Source records:

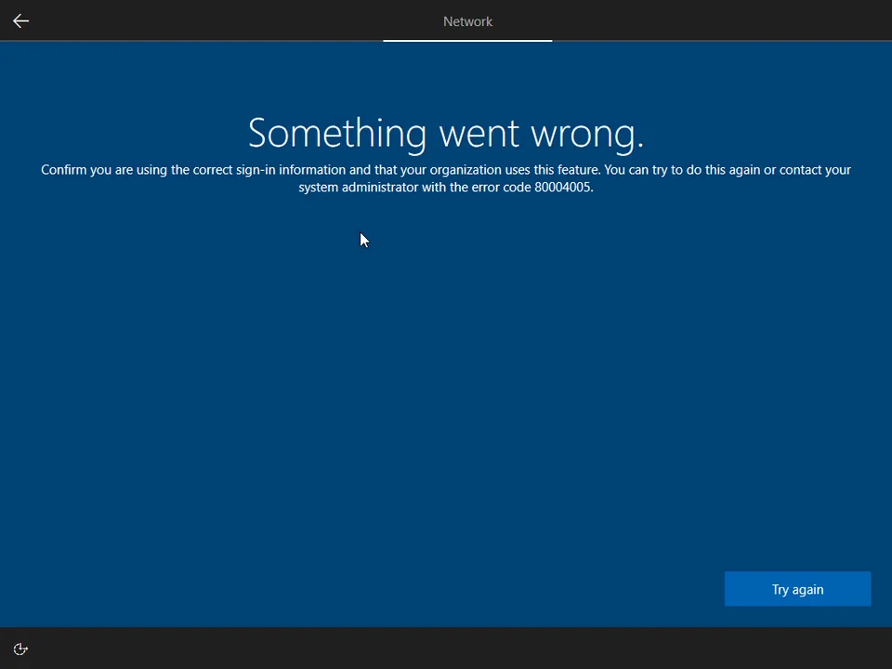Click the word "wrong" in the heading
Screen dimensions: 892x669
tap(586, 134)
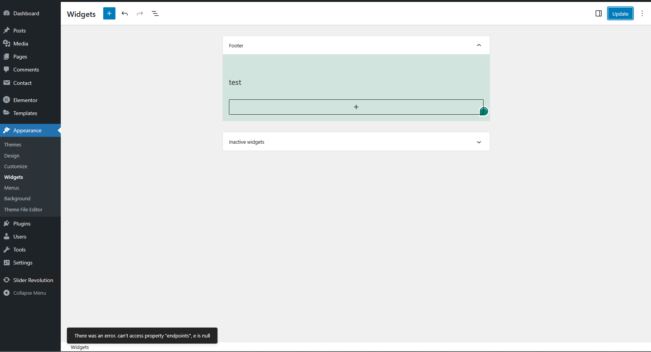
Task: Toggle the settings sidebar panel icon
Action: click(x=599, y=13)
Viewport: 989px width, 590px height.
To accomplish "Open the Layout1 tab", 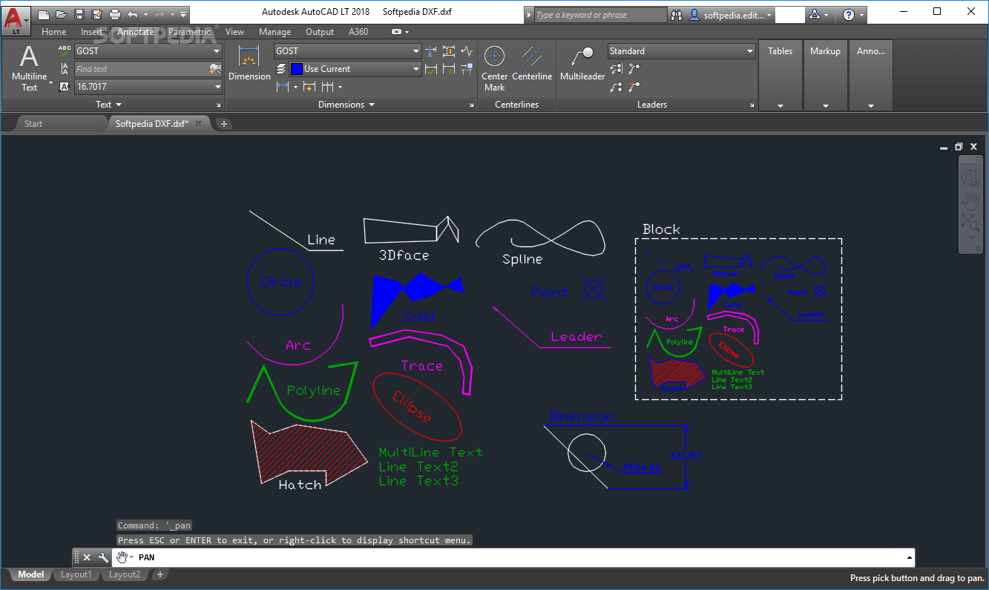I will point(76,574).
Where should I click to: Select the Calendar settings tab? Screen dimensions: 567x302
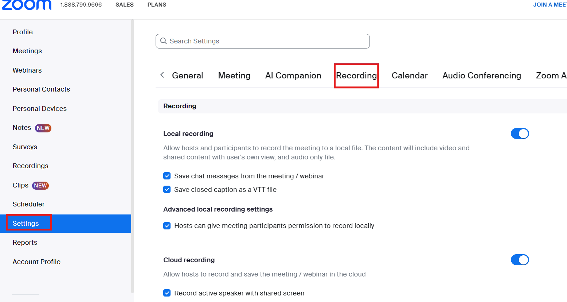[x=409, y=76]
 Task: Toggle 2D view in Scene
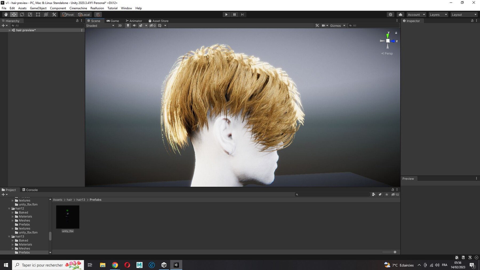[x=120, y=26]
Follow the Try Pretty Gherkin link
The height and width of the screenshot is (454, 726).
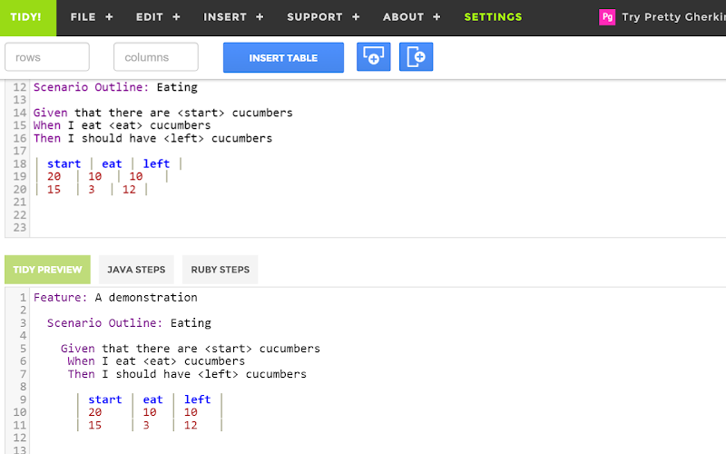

__Exercise instructions__
Extract only the lines from the one that contains "Where should I" through the end of the records, inclusive, and omit every picture.

__Answer below__
Where should I click to: Select the Calendar settings tab? Screen dimensions: 567x302
[x=409, y=76]
 Task: Toggle 2D view in Scene
[x=120, y=26]
Follow the Try Pretty Gherkin link
The height and width of the screenshot is (454, 726).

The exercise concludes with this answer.